Action item: Search the data below, and report every line in which "panel" occurs.

Stored data:
########################################
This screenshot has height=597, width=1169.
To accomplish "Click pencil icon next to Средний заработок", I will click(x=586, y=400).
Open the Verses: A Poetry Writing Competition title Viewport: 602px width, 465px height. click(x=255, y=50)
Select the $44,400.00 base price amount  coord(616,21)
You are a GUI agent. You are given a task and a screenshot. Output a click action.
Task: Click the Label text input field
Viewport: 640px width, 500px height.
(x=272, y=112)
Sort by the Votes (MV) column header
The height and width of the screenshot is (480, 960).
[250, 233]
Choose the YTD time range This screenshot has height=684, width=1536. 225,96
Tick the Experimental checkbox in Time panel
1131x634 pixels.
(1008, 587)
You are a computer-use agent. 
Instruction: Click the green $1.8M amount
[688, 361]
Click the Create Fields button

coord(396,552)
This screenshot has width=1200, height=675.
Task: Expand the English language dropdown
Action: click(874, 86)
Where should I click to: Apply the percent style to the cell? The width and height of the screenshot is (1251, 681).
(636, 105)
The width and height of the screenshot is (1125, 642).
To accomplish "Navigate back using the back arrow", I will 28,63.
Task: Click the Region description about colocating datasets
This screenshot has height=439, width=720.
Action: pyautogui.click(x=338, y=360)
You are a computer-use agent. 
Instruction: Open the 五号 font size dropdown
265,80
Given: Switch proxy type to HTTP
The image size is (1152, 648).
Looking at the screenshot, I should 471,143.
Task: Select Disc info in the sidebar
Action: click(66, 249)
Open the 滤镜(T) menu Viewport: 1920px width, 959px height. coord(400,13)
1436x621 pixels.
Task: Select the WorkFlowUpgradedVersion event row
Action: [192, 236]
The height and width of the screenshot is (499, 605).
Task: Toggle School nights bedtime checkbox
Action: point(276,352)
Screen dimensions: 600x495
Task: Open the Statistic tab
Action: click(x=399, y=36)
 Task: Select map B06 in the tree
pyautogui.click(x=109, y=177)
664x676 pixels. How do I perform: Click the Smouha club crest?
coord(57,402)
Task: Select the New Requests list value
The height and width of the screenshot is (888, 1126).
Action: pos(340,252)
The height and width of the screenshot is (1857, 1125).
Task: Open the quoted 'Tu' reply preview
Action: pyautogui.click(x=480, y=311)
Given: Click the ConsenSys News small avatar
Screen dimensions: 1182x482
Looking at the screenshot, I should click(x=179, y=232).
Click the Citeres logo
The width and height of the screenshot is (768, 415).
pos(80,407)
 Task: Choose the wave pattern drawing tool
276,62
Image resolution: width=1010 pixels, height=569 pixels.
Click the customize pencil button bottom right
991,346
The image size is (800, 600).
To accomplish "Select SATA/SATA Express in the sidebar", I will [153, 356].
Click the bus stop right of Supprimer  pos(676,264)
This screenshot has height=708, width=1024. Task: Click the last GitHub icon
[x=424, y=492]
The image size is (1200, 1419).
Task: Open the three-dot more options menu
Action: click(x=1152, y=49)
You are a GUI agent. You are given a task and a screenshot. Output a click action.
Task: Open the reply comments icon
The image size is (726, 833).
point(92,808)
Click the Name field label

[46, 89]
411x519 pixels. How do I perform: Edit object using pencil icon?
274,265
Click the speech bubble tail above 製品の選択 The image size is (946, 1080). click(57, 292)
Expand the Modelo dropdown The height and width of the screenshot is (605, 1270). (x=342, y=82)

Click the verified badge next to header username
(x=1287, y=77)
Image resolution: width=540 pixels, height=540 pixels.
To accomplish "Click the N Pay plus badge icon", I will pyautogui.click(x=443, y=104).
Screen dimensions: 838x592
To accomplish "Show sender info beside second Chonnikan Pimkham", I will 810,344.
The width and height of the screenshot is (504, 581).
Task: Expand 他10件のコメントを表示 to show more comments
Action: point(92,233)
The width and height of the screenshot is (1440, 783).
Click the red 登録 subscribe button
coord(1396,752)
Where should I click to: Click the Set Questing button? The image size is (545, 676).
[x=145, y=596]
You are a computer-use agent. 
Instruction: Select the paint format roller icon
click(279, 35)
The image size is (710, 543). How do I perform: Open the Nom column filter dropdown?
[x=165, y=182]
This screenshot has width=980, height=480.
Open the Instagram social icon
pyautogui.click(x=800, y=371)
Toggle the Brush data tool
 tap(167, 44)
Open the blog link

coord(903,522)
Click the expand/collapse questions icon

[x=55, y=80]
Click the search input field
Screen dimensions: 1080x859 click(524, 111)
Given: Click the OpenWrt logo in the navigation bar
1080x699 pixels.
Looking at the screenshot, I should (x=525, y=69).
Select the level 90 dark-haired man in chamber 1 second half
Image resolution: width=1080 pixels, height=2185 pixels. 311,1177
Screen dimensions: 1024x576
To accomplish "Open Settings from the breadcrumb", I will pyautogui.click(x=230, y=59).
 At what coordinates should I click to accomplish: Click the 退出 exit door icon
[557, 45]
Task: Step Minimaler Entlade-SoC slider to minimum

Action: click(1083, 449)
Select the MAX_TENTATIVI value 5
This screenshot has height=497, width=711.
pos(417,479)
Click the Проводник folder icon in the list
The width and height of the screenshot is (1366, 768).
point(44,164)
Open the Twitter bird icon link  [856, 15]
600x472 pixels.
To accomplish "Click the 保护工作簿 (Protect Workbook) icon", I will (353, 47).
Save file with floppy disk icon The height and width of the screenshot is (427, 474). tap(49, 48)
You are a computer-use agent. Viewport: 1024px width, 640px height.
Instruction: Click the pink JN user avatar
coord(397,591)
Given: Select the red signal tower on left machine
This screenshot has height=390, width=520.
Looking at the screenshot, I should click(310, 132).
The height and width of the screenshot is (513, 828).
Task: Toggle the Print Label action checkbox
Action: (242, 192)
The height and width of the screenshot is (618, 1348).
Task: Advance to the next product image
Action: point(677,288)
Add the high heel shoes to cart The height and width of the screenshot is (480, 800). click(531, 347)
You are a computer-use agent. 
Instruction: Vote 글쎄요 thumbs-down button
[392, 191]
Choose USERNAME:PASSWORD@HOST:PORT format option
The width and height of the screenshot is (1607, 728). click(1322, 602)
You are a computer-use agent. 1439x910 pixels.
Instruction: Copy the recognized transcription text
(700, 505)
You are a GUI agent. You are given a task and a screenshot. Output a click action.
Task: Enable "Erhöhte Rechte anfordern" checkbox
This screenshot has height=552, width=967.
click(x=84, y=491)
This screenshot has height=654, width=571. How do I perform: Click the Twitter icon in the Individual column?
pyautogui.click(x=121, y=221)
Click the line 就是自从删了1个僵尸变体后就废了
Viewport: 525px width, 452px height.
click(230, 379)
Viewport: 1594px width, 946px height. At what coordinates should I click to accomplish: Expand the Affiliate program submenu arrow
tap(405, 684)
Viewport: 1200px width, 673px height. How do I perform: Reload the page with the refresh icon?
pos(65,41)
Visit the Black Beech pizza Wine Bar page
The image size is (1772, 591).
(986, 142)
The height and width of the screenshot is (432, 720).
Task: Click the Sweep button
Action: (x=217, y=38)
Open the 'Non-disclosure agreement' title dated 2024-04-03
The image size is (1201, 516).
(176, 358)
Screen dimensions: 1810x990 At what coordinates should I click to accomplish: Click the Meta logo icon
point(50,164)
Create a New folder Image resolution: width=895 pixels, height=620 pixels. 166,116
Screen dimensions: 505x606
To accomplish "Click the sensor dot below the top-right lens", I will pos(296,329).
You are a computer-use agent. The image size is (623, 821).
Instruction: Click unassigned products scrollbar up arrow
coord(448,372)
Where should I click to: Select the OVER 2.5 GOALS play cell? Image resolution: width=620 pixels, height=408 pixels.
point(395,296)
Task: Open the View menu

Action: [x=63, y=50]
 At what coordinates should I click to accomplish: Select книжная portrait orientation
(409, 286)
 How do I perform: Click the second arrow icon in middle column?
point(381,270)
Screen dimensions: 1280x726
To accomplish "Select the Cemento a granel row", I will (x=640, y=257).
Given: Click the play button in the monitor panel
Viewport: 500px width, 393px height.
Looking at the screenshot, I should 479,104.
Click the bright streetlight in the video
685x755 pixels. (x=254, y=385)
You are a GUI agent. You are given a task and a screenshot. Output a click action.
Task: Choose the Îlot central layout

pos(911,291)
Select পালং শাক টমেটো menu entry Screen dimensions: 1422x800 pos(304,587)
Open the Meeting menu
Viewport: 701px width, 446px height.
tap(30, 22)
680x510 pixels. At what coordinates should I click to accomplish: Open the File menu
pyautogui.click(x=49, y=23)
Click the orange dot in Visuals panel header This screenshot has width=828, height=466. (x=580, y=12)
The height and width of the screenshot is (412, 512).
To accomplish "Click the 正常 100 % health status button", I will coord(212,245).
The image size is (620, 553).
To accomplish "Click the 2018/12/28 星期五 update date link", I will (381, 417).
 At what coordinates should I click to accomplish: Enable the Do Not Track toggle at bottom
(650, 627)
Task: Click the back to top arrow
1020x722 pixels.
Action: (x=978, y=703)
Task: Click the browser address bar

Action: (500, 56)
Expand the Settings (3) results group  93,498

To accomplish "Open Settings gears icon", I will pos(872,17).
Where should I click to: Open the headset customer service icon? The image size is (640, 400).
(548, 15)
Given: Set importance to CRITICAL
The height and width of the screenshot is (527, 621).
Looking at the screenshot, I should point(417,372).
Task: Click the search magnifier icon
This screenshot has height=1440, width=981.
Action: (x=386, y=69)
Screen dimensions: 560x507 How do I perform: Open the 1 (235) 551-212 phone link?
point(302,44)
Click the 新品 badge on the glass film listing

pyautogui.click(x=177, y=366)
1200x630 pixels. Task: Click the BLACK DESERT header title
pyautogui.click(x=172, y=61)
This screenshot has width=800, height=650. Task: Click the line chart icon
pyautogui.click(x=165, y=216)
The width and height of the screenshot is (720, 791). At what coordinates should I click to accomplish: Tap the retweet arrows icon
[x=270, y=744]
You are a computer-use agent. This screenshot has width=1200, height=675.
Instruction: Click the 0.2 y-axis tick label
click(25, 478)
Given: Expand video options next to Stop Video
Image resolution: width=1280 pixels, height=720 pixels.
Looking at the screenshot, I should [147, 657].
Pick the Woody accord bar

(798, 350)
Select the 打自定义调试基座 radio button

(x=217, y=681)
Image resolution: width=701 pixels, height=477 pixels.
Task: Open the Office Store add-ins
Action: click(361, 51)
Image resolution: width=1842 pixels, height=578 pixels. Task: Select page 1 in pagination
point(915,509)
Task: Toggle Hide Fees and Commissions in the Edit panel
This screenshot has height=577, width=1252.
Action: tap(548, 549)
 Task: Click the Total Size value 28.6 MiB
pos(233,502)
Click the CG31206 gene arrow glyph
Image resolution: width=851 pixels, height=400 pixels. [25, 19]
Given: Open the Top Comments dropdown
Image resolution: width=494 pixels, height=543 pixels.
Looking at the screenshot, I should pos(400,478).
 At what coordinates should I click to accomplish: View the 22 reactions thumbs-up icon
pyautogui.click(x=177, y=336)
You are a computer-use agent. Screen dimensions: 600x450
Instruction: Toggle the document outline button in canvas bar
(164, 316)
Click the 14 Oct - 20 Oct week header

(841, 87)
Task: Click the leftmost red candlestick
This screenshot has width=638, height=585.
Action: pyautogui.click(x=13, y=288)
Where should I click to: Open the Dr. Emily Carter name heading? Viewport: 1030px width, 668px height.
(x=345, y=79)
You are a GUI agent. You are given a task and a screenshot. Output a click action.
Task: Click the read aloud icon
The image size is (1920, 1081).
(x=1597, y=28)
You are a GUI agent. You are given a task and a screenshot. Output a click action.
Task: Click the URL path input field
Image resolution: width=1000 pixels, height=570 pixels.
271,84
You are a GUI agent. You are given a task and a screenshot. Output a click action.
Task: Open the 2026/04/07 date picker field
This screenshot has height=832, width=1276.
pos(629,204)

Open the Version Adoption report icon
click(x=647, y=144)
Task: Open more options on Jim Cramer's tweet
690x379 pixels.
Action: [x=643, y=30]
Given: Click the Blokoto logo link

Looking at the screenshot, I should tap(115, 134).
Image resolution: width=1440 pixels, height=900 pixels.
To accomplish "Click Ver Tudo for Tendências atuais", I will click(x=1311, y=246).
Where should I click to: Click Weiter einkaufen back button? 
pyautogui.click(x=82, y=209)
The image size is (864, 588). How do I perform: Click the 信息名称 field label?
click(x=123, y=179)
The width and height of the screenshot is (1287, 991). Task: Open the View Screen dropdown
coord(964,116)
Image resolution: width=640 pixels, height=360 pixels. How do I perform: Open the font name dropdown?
########################################
Reply:
Tick the Experimental checkbox in Time panel
Given: Click the play button in the monitor panel
Click the orange dot in Visuals panel header This screenshot has width=828, height=466. (x=580, y=12)
Task: Toggle Hide Fees and Commissions in the Edit panel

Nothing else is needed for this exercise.